When you reach the line containing "Click SUMMER '23", begin copying exactly, and keep going through the last line of the records below, copying nothing before it.

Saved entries
* * *

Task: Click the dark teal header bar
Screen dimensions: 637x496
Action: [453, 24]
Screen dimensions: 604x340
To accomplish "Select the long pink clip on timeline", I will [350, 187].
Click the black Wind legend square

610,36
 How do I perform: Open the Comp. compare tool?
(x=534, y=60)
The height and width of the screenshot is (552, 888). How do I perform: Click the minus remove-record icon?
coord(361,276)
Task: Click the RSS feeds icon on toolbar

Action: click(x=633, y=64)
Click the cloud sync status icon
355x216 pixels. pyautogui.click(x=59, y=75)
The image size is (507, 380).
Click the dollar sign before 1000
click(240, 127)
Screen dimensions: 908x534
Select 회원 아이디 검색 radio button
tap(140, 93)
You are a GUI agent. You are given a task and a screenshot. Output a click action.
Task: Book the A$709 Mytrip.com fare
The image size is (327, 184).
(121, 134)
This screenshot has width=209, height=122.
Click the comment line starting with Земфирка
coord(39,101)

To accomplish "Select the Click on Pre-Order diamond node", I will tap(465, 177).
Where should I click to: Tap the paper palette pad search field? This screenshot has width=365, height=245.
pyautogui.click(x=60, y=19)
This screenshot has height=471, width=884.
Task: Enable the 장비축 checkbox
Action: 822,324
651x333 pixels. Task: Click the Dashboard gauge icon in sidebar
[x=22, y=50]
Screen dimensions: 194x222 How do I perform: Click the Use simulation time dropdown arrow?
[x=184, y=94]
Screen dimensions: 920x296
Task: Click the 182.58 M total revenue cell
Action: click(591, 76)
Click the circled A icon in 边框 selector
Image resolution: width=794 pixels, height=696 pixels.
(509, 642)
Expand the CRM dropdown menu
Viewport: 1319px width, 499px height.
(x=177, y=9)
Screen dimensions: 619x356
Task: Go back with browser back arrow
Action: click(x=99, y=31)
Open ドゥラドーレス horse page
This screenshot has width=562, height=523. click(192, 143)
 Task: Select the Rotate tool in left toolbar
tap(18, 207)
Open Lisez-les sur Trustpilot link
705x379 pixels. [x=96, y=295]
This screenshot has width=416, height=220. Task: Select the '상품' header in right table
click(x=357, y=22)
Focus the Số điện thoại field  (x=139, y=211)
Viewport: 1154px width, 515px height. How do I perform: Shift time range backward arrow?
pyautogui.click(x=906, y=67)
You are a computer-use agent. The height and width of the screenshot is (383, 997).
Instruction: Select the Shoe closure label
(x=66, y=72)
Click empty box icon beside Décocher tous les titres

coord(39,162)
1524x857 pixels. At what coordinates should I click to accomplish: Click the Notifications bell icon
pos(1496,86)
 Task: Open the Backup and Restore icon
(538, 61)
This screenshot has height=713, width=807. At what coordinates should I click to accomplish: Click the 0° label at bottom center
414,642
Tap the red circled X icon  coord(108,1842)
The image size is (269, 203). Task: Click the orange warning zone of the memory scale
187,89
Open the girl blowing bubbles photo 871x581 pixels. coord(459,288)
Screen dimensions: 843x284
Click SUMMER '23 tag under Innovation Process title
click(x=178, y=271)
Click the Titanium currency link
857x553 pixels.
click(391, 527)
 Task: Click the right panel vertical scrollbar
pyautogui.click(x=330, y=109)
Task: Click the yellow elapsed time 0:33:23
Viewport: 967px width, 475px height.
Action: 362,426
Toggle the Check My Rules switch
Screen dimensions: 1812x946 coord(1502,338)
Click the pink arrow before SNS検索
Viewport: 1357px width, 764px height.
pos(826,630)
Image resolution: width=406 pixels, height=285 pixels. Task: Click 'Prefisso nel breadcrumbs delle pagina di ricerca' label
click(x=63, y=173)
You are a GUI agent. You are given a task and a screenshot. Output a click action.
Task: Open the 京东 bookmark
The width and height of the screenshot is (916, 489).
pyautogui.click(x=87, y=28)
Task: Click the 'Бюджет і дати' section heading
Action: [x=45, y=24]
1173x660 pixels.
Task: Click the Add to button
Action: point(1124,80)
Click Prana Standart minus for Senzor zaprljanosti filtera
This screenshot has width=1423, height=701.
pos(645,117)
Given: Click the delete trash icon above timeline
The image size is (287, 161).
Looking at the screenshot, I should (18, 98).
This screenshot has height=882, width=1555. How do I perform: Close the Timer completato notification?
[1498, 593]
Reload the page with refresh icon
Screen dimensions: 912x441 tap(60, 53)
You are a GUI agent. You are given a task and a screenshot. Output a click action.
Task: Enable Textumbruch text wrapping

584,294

* * *

RESPONSE FOR THIS EXERCISE »
Click SUMMER '23 tag under Innovation Process title
click(x=178, y=271)
Click the Titanium currency link
857x553 pixels.
click(391, 527)
 Task: Click the right panel vertical scrollbar
pyautogui.click(x=330, y=109)
Task: Click the yellow elapsed time 0:33:23
Viewport: 967px width, 475px height.
Action: 362,426
Toggle the Check My Rules switch
Screen dimensions: 1812x946 coord(1502,338)
Click the pink arrow before SNS検索
Viewport: 1357px width, 764px height.
pos(826,630)
Image resolution: width=406 pixels, height=285 pixels. Task: Click 'Prefisso nel breadcrumbs delle pagina di ricerca' label
click(x=63, y=173)
You are a GUI agent. You are given a task and a screenshot. Output a click action.
Task: Open the 京东 bookmark
The width and height of the screenshot is (916, 489).
pyautogui.click(x=87, y=28)
Task: Click the 'Бюджет і дати' section heading
Action: [x=45, y=24]
1173x660 pixels.
Task: Click the Add to button
Action: point(1124,80)
Click Prana Standart minus for Senzor zaprljanosti filtera
This screenshot has width=1423, height=701.
pos(645,117)
Given: Click the delete trash icon above timeline
The image size is (287, 161).
Looking at the screenshot, I should (18, 98).
This screenshot has height=882, width=1555. How do I perform: Close the Timer completato notification?
[1498, 593]
Reload the page with refresh icon
Screen dimensions: 912x441 tap(60, 53)
You are a GUI agent. You are given a task and a screenshot. Output a click action.
Task: Enable Textumbruch text wrapping

584,294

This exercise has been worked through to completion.